UPDATED 06:00 EST / MAY 06 2021


IBM Research says it has created the world’s first two-nanometer chip

IBM Corp.’s research division today announced what it says is a key breakthrough in chip design, creating the world’s first semiconductor based on two-nanometer “nanosheet” technology.

The company said its new two-nanometer chip blueprint will serve as the foundation of its future technology offerings, including its IBM Power Systems and IBM Z platforms. It’s also aimed at helping accelerate advancements in areas such as artificial intelligence, 5G and 6G networks, autonomous systems, quantum computing and even space exploration.

The most advanced computer chips developed so far are based on a five-nanometer process, while the majority of chips in use today are still based on a seven-nanometer process. The term “nanometer” is used to describe how many transistors can be squeezed onto a single chip. Nanometers define the distance between transistors and other components in computer processors, so the smaller the number is, the more that can be placed within the same area.

That allows for faster and more efficient processor designs. Smaller transistors also use less energy, which translates to longer battery lives and lower heat dissipation, which in turn means the chips run cooler.

IBM said that with its two-nanometer process, it can squeeze as many as 50 billion transistors onto a chip the size of a fingernail. That enables the company to boost performance by 45% using the same amount of power, or use 75% less energy while maintaining the same performance level as today’s seven-nanometer chips.

IBM Research Senior Vice President and Director Dario Gil said the new chip design would help society address major global challenges ranging from climate change and sustainability to food scarcity.

“It is the product of a collaborative approach to innovation that shows how quickly breakthroughs can result from deep collaboration and shared investment,” Gil said. “As governments explore ways to further push the envelope on chip technology, the ecosystem that delivered the world’s first two-nanometer chip provides a powerful example to follow.”

IBM said that replacing existing chips with these processors would lead to a drastic reduction in the energy costs and carbon footprint of the world’s data centers. It noted that data centers account for 1% of global energy use, but said the new chips have the potential to reduce that number significantly.

Consumers would see the difference too, IBM said. Using two-nanometer chips, it should be possible to quadruple the battery life of the average smartphone, so people would only need to charge their device once every four days, IBM claimed.
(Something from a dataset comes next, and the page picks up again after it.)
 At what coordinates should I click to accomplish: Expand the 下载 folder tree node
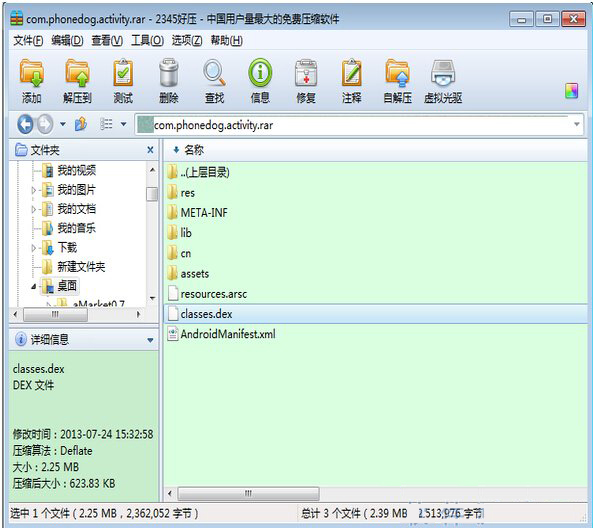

The company said the chips also have the potential to significantly improve the capable of AI and cloud computing workloads, and could lead to “new pathways for hardware-enforced security and encryption.”

“There is tremendous upside from being smaller in terms of performance, power consumption and more,” analyst Holger Mueller of Constellation Research Inc. told SiliconANGLE.
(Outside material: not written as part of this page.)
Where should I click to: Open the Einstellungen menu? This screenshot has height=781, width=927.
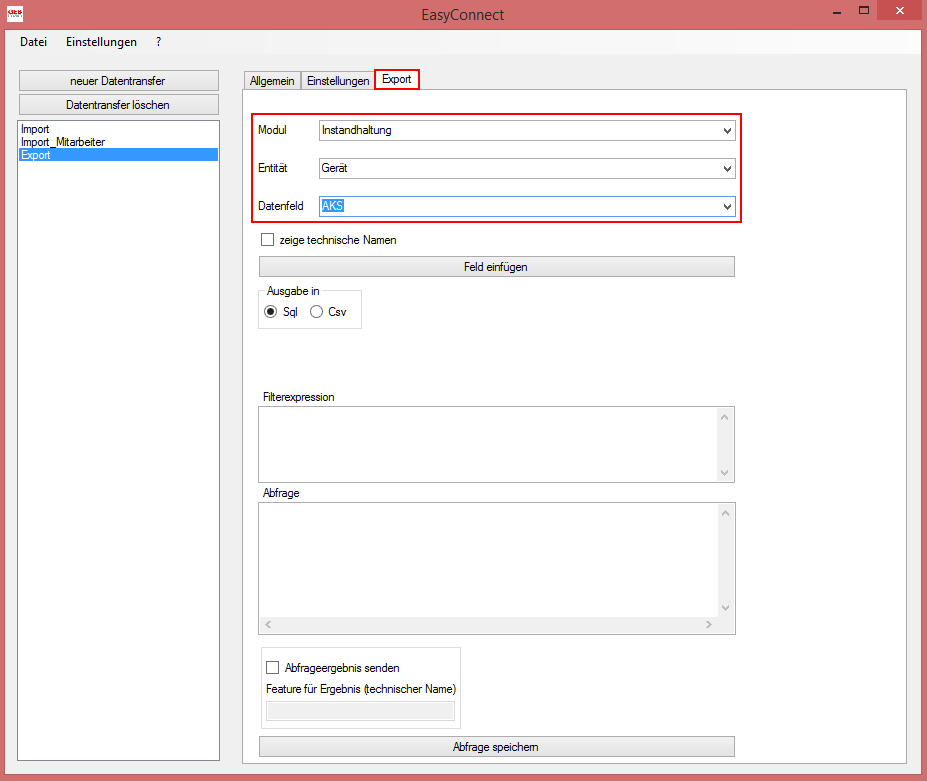[x=102, y=42]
Still, it will likely be several years before the first two-nanometer chips land in consumer devices and corporate data centers. IBM Research created the world’s first seven-nanometer text chip back in 2015, but its first product based on that technology is only slated to debut later this year. IBM also came up with the first five-nanometer chip design in 2017, but it has yet to enter mass production.

“The road to making these production-grade chips is a long one, and other chipmakers have their plans as well,” Mueller said.
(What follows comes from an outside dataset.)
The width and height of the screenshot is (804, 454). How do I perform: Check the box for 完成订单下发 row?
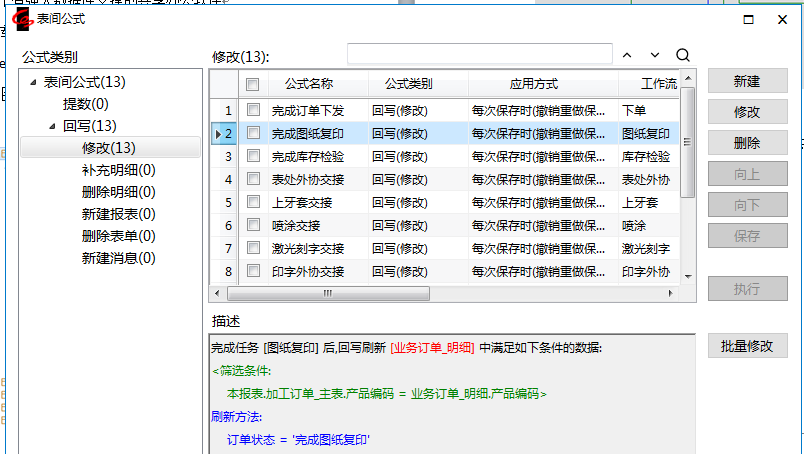pyautogui.click(x=253, y=110)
Even so, today’s announcement does seem to put IBM at the forefront of the race to build smaller and more powerful chipsets, at least for now. Rival chipmakers Samsung Electronics Ltd. and Taiwan Semiconductor Manufacturing Company Ltd. are both believed to be currently working on 3nm chip designs. TMSC also has plans to develop two-nanometer chips and will reportedly open a new research and development center in Taiwan later this year to pursue that.

China’s Huawei Technology Co. Ltd. is also said to be working on three-nanometer chips, though analysts doubt company actually has the capability to manufacture them.

IBM Research’s new chip design may well assist some of those chipmakers going forward, said analyst Patrick Moorhead of Moor Insights & Strategy, while others may instead choose to up their own game.

“IBM research helps many companies with transistor and packaging technology, including Samsung and now Intel,” Moorhead said. “It has been a leader in this area for over 25 years and has had a slew of breakthroughs like this. TSMC will have to create this on their own or license it from IBM.”